CCleaner is a fine app, great for removing kludge.....but because of that blasted 'fix your registry for free' I, personally, have had to rebuild at least 50 machines.

You are totally correct; it is YOUR opinion, and furthermore, it's YOUR computer.  Everyone is entitled to their opinion and experience, last I checked.


----------



## mtzlplex (Aug 5, 2002)

The first and last time I used the registry feature of CCleaner, it completely bricked my mothers expensive new laptop for her business. Had to use a linux distro to get all of her info, and then a complete reinstall, what a mess. Haven`t used CCleaner since, and took it off all of my computers.


----------



## valis (Sep 24, 2004)

as 2BInformed has stated, this is filed under reviews, and this is her personal review and opinion on the product. I think we've enough threads around the forum on registry cleaners, reckon we can probably mark this solved if that's okay with them.

thanks, 

v


----------



## 2BInformed (Feb 27, 2013)

valis said:


> if you'll notice, I refrained from naming the app that had caused all that destruction....any guesses as to what it is?
> 
> CCleaner is a fine app, great for removing kludge.....but because of that blasted 'fix your registry for free' I, personally, have had to rebuild at least 50 machines.
> 
> You are totally correct; it is YOUR opinion, and furthermore, it's YOUR computer.  Everyone is entitled to their opinion and experience, last I checked.

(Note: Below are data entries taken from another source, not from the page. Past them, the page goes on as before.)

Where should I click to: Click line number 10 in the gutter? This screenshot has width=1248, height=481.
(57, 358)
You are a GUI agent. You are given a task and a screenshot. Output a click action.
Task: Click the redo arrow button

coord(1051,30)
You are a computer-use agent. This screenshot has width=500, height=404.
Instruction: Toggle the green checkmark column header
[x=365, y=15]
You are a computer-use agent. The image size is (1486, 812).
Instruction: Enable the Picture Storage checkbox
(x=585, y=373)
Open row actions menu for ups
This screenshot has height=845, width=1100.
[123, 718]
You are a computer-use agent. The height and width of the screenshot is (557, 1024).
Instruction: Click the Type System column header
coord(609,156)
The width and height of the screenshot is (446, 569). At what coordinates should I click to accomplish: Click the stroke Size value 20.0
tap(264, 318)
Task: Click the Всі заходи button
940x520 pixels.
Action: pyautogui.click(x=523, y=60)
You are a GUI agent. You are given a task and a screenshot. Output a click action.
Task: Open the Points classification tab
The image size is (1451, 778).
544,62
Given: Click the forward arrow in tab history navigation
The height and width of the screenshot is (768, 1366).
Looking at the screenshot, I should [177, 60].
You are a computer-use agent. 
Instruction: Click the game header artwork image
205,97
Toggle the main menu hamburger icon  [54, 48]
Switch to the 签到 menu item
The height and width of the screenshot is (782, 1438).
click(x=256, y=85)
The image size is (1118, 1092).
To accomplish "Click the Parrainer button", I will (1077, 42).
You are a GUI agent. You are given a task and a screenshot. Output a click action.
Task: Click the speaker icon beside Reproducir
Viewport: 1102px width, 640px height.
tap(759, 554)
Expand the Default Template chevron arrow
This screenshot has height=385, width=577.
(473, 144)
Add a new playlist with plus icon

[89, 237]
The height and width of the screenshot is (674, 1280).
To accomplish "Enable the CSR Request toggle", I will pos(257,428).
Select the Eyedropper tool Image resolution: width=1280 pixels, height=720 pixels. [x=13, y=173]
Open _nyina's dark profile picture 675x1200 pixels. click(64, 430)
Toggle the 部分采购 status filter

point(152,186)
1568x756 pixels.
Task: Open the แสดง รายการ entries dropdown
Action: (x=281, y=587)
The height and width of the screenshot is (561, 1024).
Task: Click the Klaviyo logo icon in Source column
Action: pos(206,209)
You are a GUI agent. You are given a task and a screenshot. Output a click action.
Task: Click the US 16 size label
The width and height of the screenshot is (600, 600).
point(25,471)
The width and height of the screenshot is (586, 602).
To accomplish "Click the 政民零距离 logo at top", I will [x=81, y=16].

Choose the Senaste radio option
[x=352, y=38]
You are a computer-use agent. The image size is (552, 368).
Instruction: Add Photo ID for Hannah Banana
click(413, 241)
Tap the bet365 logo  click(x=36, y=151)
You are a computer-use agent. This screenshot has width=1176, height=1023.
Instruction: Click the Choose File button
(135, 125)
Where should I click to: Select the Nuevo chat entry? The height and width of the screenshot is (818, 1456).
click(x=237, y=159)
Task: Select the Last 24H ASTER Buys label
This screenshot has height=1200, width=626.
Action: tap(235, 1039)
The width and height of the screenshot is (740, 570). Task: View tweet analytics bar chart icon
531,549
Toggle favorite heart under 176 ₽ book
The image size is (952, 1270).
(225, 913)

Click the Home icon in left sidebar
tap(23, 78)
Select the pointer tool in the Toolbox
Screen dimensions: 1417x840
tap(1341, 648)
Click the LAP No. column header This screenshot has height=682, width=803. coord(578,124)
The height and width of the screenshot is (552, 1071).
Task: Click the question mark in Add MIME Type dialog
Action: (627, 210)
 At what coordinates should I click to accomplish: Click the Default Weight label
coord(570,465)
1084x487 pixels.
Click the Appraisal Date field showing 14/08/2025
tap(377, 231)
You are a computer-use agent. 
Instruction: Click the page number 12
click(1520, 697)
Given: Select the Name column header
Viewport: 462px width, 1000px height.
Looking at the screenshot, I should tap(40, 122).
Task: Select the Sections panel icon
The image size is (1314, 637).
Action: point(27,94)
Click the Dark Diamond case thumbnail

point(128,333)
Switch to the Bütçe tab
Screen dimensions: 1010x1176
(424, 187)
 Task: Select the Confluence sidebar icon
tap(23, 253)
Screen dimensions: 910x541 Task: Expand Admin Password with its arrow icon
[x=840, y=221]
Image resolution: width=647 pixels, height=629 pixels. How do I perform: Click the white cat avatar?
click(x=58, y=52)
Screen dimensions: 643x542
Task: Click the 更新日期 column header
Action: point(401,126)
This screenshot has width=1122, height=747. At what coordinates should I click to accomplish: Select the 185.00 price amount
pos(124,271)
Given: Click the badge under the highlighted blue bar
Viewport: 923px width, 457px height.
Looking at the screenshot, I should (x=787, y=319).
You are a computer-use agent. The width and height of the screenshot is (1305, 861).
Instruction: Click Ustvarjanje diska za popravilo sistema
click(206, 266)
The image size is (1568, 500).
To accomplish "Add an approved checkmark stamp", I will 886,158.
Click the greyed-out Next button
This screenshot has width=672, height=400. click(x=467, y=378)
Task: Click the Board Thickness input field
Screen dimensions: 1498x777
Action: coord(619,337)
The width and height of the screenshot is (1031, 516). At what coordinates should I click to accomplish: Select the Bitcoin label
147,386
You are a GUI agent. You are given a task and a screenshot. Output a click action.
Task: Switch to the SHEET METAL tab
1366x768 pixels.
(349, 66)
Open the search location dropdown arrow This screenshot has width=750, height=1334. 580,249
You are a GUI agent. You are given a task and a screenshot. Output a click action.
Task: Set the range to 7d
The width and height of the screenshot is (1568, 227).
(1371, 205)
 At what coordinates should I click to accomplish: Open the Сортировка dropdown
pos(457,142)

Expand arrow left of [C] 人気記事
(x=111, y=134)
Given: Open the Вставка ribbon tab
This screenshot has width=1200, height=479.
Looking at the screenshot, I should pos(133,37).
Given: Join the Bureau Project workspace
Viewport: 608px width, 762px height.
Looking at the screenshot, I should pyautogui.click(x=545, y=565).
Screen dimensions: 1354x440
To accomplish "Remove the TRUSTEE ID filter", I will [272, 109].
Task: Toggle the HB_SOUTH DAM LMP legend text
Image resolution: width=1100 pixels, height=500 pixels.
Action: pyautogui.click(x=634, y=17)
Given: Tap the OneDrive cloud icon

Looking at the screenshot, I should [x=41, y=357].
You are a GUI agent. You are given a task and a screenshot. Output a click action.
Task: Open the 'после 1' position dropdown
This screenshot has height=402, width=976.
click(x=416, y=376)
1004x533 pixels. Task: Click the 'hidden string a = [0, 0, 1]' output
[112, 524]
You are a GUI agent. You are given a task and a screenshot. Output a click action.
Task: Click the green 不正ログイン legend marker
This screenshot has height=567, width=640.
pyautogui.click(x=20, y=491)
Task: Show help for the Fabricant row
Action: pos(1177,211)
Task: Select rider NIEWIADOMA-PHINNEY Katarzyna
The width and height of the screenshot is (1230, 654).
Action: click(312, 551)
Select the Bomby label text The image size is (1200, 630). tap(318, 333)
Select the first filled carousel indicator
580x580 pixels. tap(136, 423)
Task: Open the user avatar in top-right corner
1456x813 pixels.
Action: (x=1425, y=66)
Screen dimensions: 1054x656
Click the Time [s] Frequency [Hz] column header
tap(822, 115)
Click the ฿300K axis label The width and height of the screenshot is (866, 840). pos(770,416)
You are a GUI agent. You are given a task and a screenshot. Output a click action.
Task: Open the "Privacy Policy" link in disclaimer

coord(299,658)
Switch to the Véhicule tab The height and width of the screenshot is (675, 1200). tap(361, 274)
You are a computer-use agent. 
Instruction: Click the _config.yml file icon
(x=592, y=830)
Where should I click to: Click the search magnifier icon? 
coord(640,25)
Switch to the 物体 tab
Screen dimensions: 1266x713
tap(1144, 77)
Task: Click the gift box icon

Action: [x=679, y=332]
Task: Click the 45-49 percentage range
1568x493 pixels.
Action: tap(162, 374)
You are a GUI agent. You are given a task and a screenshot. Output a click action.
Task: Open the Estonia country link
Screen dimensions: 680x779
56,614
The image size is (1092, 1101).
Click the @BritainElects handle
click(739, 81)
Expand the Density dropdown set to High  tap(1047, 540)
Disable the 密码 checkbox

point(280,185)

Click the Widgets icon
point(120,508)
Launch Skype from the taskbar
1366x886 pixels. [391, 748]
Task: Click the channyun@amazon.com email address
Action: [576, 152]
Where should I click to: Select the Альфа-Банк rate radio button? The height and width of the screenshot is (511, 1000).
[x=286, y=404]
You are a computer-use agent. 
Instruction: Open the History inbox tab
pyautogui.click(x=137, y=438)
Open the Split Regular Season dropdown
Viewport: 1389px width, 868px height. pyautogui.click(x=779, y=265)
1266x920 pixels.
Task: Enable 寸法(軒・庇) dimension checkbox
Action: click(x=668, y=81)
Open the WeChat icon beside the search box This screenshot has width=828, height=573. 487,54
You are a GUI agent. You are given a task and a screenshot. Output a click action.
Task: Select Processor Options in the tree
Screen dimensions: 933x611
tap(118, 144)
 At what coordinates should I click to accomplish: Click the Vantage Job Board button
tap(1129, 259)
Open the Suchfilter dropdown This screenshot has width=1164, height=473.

Thank you, Valis! You too are entirely correct in what you say. And the great thing about forums such as these is that people can enter and discuss what is on their mind, in the appropriate column, and others can certainly join in the conversation as long as they maintain decorum and civility because that Has to be a Must!

But again, if conversations were only one-sided to please only one group or one person and that person did not like what one said and censored their postings then there would be little reason to have such forums as no one would be able to learn. It would then become the "bully pulpit" of the select few which would be a tragic waste of resources. Thank you for you great understanding! I, for one, sure appreciate you and your style of moderation! Have a great one!


----------



## 2BInformed (Feb 27, 2013)

valis said:


> as 2BInformed has stated, this is filed under reviews, and this is her personal review and opinion on the product. I think we've enough threads around the forum on registry cleaners, reckon we can probably mark this solved if that's okay with them.
> 
> thanks,
> 
> v


Consider it done, Valis! I appreciate the time in allowing me to voice my opinion on this software without having my posting arbitrarily removed because someone did not like what was being said as that surely cannot be the way to go as such forums like these must be intelligently designed so that _all_ can learn and _participate_. Thanks again!


----------



## valis (Sep 24, 2004)

no worries.....


----------